[Start of Attachment]
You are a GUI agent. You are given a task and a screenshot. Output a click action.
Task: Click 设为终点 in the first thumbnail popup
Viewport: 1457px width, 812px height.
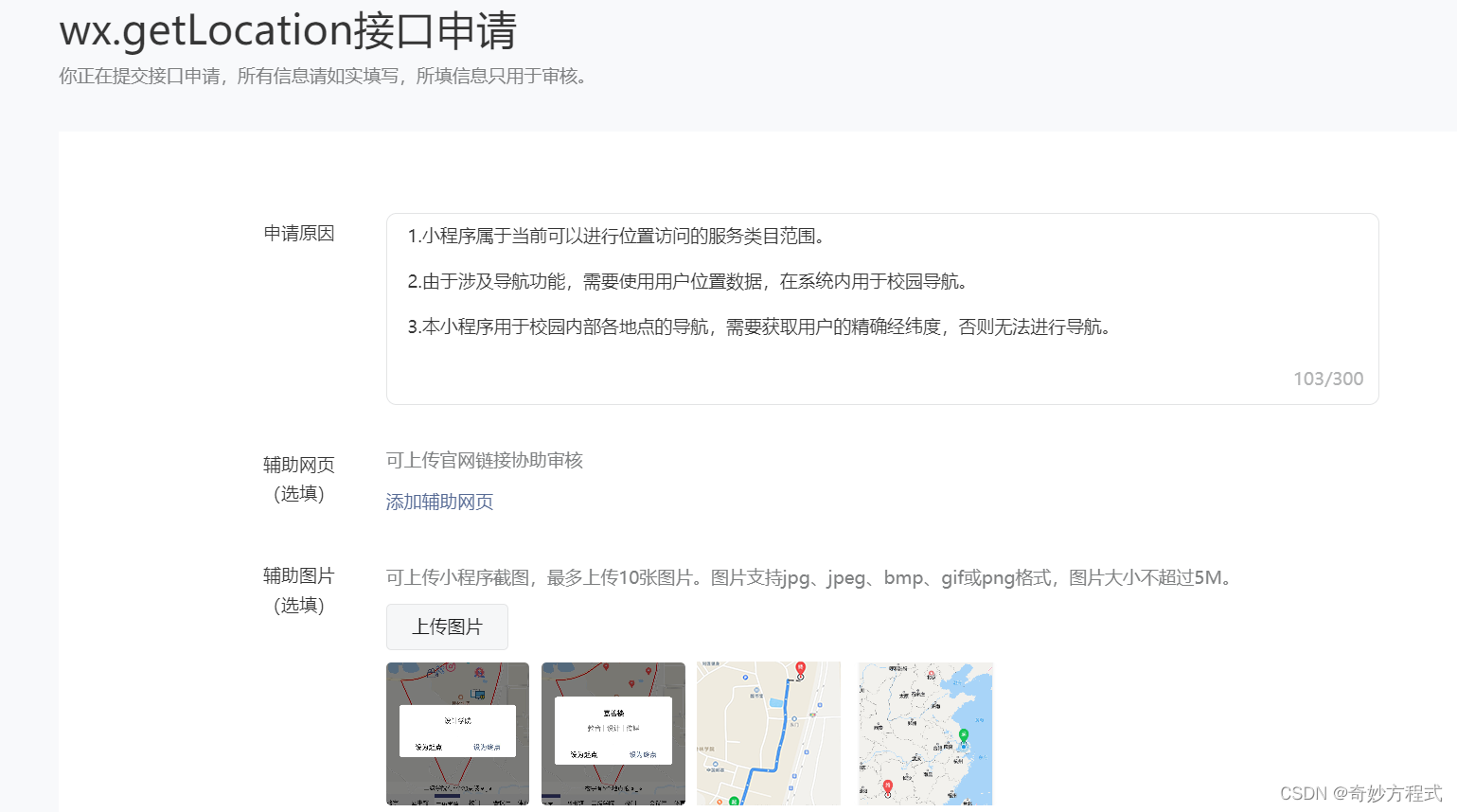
[End of Attachment]
[Start of Attachment]
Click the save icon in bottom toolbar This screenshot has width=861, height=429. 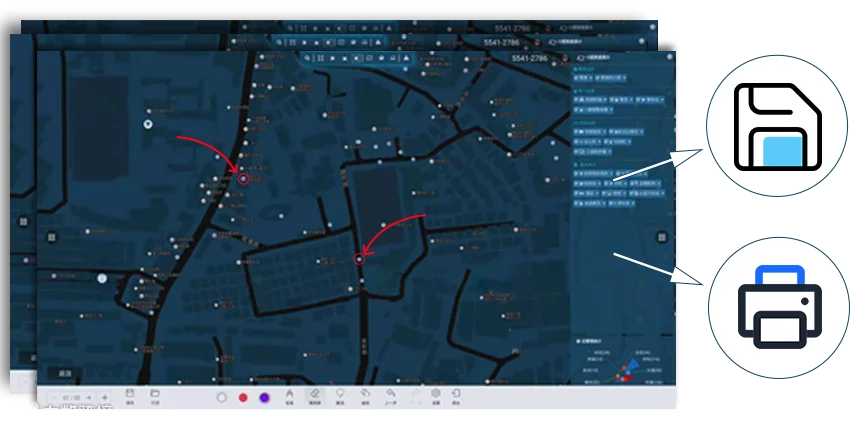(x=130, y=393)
[End of Attachment]
[Start of Attachment]
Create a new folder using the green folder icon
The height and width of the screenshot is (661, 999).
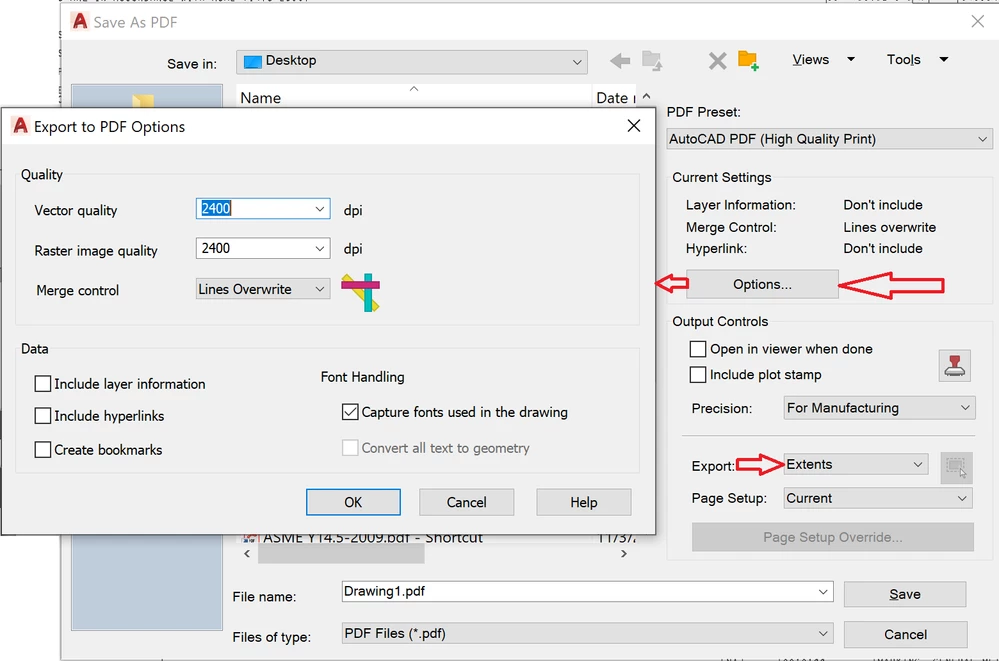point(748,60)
[End of Attachment]
Using the data above, transcribe the lines that run from the line with "Task: Click 设为终点 in the first thumbnail popup" to the line with "Viewport: 1457px width, 812px height.", both ends kept, and output nothing else.

Task: Click 设为终点 in the first thumbnail popup
Viewport: 1457px width, 812px height.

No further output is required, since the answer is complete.